The number of new housing units that enter the market annually is insufficient to meet the demands of the increasingly urbanised population in all CEMAC countries. The growing economy has swelled a middle class that needs to be housed. A third of the Gabonese population lives in Libreville, and a quarter of the Congolese population in Brazzaville, with huge housing backlogs. The demand for housing has increased without a subsequent increase in supply. The discovery of oil in Equatorial Guinea, and new economic sectors that have opened up, have seen the influx of expatriates and migrant workers, accentuating the demand for housing. This continues to push up house prices.

The current stock of housing units is produced mainly through incremental self-construction, and less so by government agencies and private developers. The poor live in sub-standard accommodation, sometimes on land that is not serviced. With the newly set up cement factories in Cameroon that also aim to service these markets, construction costs may drop, which may help to increase supply of new affordable housing units.

International oil and construction companies are driving the demand for high quality residential units in Malabo and Bata in Equatorial Guinea. There has been a great deal of volume home building in Malabo II and reserved government residential areas in the east of the city.
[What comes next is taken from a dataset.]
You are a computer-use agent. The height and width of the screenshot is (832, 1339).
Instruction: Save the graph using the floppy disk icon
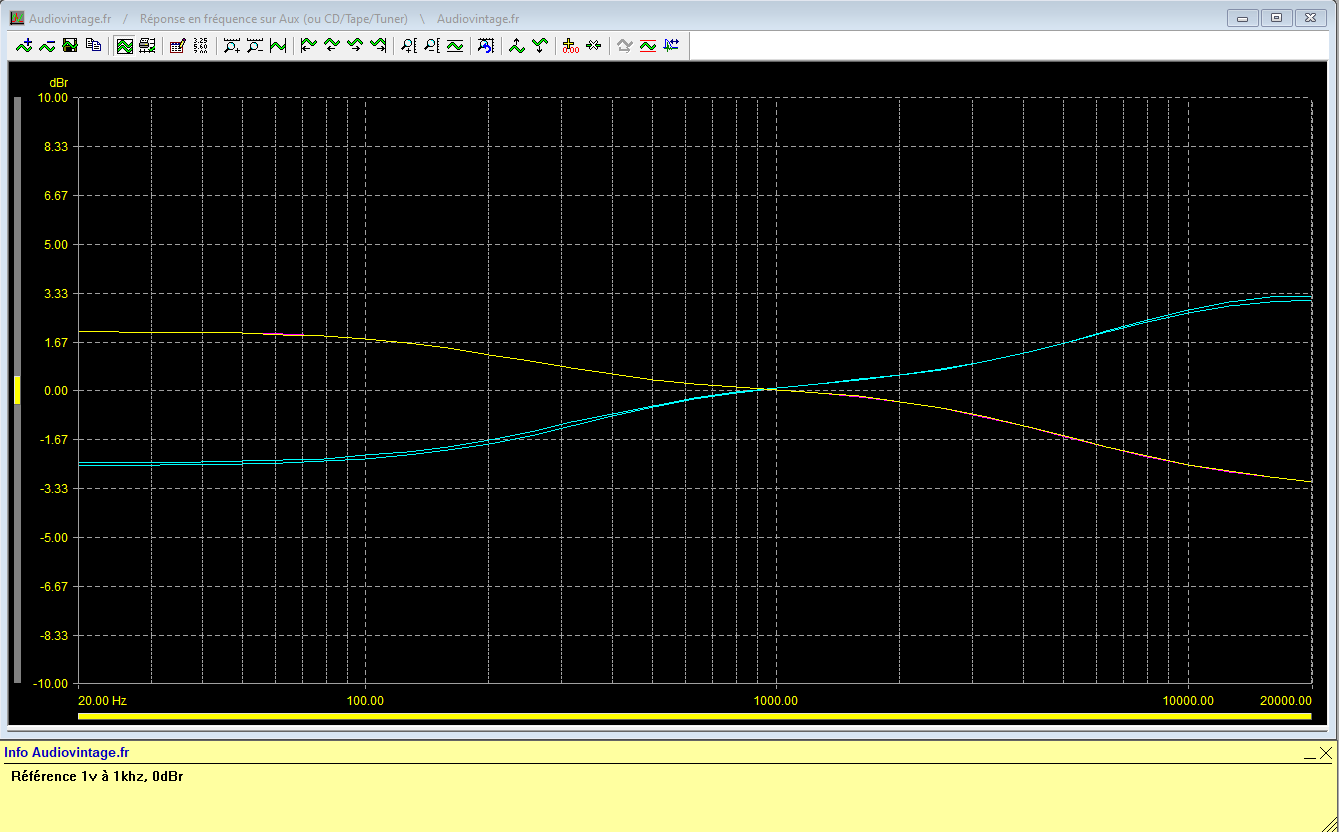(70, 45)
Mainly expatriates live in these new areas, as they are expensive and the average middle class person cannot afford them. The central Klemat area in N’djamena, which is near the presidential palace, is also an important residential district with new developments. Again, it is mostly for the expatriate community and not affordable to middle class people. In Gabon, Congo and Central African Republic, too, new housing developments are driven by the expatriate community’s demand for high quality housing. There are no large-scale development activities to provide housing for middle income people.

Property market and opportunities

With fairly strong and sustainable economic growth due to economic reforms and the strong demand for its natural resources from emerging economies such as China, India and Brazil, a growing middle class, increasingly urbanised populations, a huge housing backlog and a large diaspora that is seeking to invest in real estate, huge opportunities exist for residential high end and middle/low income housing in all areas of the value chain – real estate development, construction, finance and real estate management services. The prospects for the property market are very good. For the potential to be realised, governments in the various countries and other stakeholders must continuously find ways to increase supply and make them affordable to the middle and lower income groups. This is already being done in Cameroon. 

Policy and regulation

Governments in the CEMAC countries have been slow in putting in place reforms that would address the constraints in this sector. The main constraints are in the areas of land ownership, access to serviced land, construction and development, and the availability of finance. According to the World Bank’s Doing Business 2013 report, compared to 2012, most countries in the region have made some progress on issuing construction permits and registering property. Getting credit is still a big issue. This is something that needs urgent attention. Governments should continue to introduce reforms on land administration, construction, property registration and access to housing finance. Because of the potential role that MFIs could play, reforms and policies should also focus on tapping into that potential.